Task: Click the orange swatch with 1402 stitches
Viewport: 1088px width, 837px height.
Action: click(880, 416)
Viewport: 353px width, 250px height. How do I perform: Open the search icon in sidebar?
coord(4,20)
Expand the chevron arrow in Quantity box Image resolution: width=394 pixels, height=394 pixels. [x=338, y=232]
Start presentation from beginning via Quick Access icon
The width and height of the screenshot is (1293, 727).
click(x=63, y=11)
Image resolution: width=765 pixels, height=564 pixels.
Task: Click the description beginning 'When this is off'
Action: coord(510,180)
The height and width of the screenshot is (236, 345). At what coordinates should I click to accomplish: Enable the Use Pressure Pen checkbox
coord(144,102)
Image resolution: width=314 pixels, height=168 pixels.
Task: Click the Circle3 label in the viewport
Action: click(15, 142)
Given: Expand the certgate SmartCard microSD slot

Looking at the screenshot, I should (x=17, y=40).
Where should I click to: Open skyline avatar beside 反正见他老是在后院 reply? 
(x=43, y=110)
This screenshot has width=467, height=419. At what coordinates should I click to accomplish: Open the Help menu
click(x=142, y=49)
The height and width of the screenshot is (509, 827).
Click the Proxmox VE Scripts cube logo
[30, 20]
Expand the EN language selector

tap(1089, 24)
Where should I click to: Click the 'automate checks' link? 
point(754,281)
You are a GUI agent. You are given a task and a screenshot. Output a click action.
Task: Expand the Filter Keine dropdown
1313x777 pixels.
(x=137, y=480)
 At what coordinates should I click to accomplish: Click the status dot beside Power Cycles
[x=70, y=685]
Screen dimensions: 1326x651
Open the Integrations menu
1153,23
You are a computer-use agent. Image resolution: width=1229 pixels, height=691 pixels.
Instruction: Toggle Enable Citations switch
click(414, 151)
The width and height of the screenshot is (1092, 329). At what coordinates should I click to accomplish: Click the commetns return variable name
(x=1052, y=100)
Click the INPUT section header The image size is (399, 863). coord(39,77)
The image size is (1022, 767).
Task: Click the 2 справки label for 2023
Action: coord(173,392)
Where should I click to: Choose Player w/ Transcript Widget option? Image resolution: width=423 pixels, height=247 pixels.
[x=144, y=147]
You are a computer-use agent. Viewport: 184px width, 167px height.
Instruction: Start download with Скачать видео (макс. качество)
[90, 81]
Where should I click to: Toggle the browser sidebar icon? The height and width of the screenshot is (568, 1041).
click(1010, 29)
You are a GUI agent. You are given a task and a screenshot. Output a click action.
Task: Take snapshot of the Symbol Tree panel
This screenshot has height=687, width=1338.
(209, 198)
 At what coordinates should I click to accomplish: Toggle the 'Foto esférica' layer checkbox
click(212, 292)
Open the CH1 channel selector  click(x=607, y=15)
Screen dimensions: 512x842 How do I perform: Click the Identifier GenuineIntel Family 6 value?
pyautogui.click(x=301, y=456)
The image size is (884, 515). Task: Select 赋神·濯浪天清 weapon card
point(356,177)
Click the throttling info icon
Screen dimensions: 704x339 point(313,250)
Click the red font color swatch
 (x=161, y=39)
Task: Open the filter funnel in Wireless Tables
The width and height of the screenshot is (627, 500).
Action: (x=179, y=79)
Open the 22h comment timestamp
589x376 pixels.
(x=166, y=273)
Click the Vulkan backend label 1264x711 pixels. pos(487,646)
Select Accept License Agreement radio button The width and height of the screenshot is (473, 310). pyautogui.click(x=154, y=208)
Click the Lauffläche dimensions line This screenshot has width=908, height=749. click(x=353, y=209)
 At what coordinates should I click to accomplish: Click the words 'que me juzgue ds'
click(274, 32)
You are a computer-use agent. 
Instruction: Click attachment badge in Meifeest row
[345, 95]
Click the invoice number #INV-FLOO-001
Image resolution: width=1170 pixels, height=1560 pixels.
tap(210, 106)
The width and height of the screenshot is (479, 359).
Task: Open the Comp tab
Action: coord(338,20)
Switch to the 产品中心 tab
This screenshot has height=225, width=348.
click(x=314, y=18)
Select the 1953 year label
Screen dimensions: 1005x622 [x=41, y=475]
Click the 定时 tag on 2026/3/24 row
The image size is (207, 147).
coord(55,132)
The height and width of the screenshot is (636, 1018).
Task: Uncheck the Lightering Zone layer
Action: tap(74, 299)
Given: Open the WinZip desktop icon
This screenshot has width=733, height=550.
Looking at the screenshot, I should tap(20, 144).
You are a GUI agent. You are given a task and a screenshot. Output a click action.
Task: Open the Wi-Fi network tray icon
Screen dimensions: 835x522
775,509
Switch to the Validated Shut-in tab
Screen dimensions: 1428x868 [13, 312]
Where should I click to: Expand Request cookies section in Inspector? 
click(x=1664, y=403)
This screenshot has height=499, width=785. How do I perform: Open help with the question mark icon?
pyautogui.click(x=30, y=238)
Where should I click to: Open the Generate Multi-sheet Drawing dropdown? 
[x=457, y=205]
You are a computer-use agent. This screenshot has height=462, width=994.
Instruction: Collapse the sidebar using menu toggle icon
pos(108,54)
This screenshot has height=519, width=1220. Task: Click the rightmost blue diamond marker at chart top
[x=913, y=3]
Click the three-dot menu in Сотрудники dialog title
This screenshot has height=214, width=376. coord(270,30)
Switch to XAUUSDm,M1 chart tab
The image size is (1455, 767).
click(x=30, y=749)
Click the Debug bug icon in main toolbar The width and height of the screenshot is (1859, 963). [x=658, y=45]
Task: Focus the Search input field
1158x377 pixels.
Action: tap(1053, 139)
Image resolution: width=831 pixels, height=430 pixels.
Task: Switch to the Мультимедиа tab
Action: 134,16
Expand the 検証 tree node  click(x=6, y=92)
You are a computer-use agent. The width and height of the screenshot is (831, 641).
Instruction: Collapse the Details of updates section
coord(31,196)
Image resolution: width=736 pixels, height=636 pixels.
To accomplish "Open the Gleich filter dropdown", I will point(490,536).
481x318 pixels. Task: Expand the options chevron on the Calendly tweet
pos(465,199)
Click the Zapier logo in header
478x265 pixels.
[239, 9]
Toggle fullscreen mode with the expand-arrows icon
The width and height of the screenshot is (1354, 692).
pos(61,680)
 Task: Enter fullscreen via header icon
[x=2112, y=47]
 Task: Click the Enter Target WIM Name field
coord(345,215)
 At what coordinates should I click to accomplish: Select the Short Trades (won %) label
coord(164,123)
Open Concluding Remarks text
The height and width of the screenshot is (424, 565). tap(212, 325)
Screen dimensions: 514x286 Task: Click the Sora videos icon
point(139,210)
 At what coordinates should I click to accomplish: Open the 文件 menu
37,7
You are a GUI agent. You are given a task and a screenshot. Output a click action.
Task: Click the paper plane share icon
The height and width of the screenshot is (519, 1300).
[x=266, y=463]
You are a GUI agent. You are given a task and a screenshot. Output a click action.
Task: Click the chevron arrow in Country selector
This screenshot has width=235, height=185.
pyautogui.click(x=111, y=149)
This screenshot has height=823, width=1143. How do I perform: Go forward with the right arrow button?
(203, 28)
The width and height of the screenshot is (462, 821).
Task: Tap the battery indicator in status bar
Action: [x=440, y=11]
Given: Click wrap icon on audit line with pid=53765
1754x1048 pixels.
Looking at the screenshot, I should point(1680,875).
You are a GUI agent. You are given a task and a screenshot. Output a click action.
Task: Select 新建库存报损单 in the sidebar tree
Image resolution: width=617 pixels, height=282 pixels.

◆ **Exercise aim**:
Can you render the records as a Markdown table with the columns Row and Line, starting with the line that contains "Given: Open the WinZip desktop icon" and going on through the line that contains "This screenshot has height=214, width=376.", both included and blank lines left out?

◆ **Exercise response**:
| Row | Line |
|---|---|
| 1 | Given: Open the WinZip desktop icon |
| 2 | This screenshot has width=733, height=550. |
| 3 | Looking at the screenshot, I should tap(20, 144). |
| 4 | You are a GUI agent. You are given a task and a screenshot. Output a click action. |
| 5 | Task: Open the Wi-Fi network tray icon |
| 6 | Screen dimensions: 835x522 |
| 7 | 775,509 |
| 8 | Switch to the Validated Shut-in tab |
| 9 | Screen dimensions: 1428x868 [13, 312] |
| 10 | Where should I click to: Expand Request cookies section in Inspector?  |
| 11 | click(x=1664, y=403) |
| 12 | This screenshot has height=499, width=785. How do I perform: Open help with the question mark icon? |
| 13 | pyautogui.click(x=30, y=238) |
| 14 | Where should I click to: Open the Generate Multi-sheet Drawing dropdown?  |
| 15 | [x=457, y=205] |
| 16 | You are a computer-use agent. This screenshot has height=462, width=994. |
| 17 | Instruction: Collapse the sidebar using menu toggle icon |
| 18 | pos(108,54) |
| 19 | This screenshot has height=519, width=1220. Task: Click the rightmost blue diamond marker at chart top |
| 20 | [x=913, y=3] |
| 21 | Click the three-dot menu in Сотрудники dialog title |
| 22 | This screenshot has height=214, width=376. coord(270,30) |